Newly identified color-vision circuitry in mice offers insight into why the night sky can appear bluish in low light.
Discovery connects mouse retinal circuits to the “blue” of twilight
For more than a century biologists have puzzled over a simple but striking observation: under very dim light the sky often appears to take on a bluish cast. Researchers at Caltech report a newly discovered retinal circuit in mice that helps explain how interacting photoreceptors and retinal neurons can produce a blue shift in low light. The study, led by Markus Meister, Anne P. and Benjamin F. Biaggini Professor of Biological Sciences, appears in the print edition of Nature.
Rods, cones, and the neural pathway for vision
In mammals, light is detected by two classes of photoreceptors: rods and cones. Rods are extremely sensitive and dominate vision in dim conditions, while cones operate in brighter light and support color perception. Photoreceptors relay signals to retinal ganglion cells (RGCs), which encode visual information and transmit it to the brain via the optic nerve.
Classic descriptions teach that rods produce monochrome (black-and-white) vision at night and that color requires cones. Humans have three cone types—roughly red-, green-, and blue-sensitive—so the brain interprets color by comparing their relative activity. Mice have a simpler cone system with two types: medium-wavelength (green) cones and short-wavelength ultraviolet (UV) cones.
How mice compare colors with spatially separated cones
An unusual feature of the mouse retina is that the two cone types are distributed unevenly: UV-sensitive cones dominate the part of the retina that views the upper visual field, while green-sensitive cones dominate the part that views the lower field. That raises a question: how can a mouse detect color when a specific retinal region receives input from only one cone type and therefore cannot compare cone signals locally?
Meister’s team identified a specialized retinal ganglion cell, called the JAMB retinal ganglion cell (J-RGC), that provides a solution. J-RGCs show color-opponent responses: they increase firing to green light and decrease or stop firing to ultraviolet light. Remarkably, these green-ON responses arise even in retinal regions without local green cones, indicating that another photoreceptor contributes.

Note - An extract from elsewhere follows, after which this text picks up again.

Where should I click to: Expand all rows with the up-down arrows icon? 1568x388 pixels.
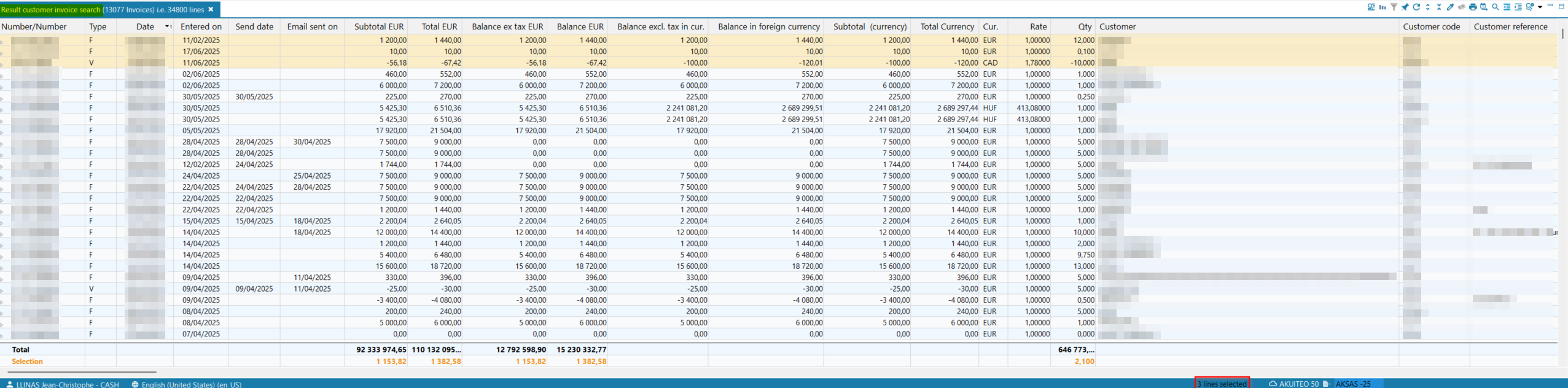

Rod–cone opponency: a key antagonistic circuit
Further experiments revealed the mechanism: rods, which are sensitive in the green portion of the spectrum, drive horizontal cells that in turn inhibit UV cones. In this circuit the rod-driven signal is antagonistic to the cone signal rather than simply blending with it. This rod–cone opponency produces a color-opponent channel—ON to green (driven by rods) and OFF to UV (driven by cones)—that remains active across a range of light intensities.
Ecological relevance: finding food and social cues
To test whether this circuit could help mice in nature, the researchers built a camera system filtered to mimic the spectral sensitivities of mouse rods and cones and photographed materials a mouse would encounter. Seeds and mouse urine stood out more clearly under the rod–cone/UV representation than they do to human color vision. The authors suggest that this spectral channel could help mice locate food and detect urine marks used in social and territorial communication.
Implications for human twilight perception
Meister and colleagues note that the same basic circuit elements—rods, horizontal cells, and multiple cone types—exist in the human retina. In humans the horizontal cell circuitry preferentially inhibits red and green cones while leaving blue cones relatively less suppressed. In very dim light, cones produce only a low-level baseline signal that is independent of stimulus photons, while rods remain active. Rod-driven inhibition of red and green cone baseline signals can make the remaining blue-cone baseline appear relatively stronger, producing a perceived blue shift across the visual field in twilight or very low light.
In other words, the perceptual “blueness” of the night sky can reflect how rod and cone signals interact through retinal circuits rather than being solely an atmospheric or artistic choice. This neural explanation aligns with longstanding observations and helps bridge human perception and retinal physiology.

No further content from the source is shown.